### DOCUMENT SECTION

(begin)

USA Downs World Select Team 92-80 In 14th Annual Nike Hoop Summit
Portland, Ore. • April 9, 2011
The USA Basketball Junior National Select Team’s depth and defense helped it withstand the first triple-double in Nike Hoop Summit history as the Americas rolled to a 92-80 win over the World Select Team Saturday night in front of a national television audience and a Rose Garden crowd of 8,955 in Portland, Ore.
While four U.S. players scored in double-digits and all 10 USA team members put points on the board, Bismack Biyombo (Fuenlabrada, Spain and DR Congo) tallied 12 points, 11 rebounds and a Nike Hoop Summit record 10 blocked shots for the first triple-double in the game’s history.
However, Biyombo’s individual performance was no match for a stellar USA team effort.

(end)

### COLLECTED MATERIAL
(begin)

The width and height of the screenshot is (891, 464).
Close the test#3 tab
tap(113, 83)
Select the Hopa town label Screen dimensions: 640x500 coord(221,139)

(end)

### WRITTEN REQUEST A
Answer these from the Hoop Summit report:
(i) What was the final score?
(ii) How large was the Rose Garden crowd?
(iii) How many blocked shots did Biyombo record?
### WRITTEN REQUEST B
Reproduce the section of the Hoop Summit report starting at "USA Downs World" and ending at "in Portland, Ore.".
### WRITTEN REQUEST C
Turn the paragraph of the Hoop Summit report beginning "While four U.S. players" into a short bulleted list that keeps its main facts.

### FULL ANSWER A
(i) 92-80
(ii) 8,955
(iii) 10

### FULL ANSWER B
USA Downs World Select Team 92-80 In 14th Annual Nike Hoop Summit
Portland, Ore. • April 9, 2011
The USA Basketball Junior National Select Team’s depth and defense helped it withstand the first triple-double in Nike Hoop Summit history as the Americas rolled to a 92-80 win over the World Select Team Saturday night in front of a national television audience and a Rose Garden crowd of 8,955 in Portland, Ore.

### FULL ANSWER C
- Four U.S. players scored in double figures.
- All 10 USA team members scored.
- Bismack Biyombo (Fuenlabrada, Spain and DR Congo) had 12 points, 11 rebounds and a Nike Hoop Summit record 10 blocked shots.
- This was the first triple-double in the game's history.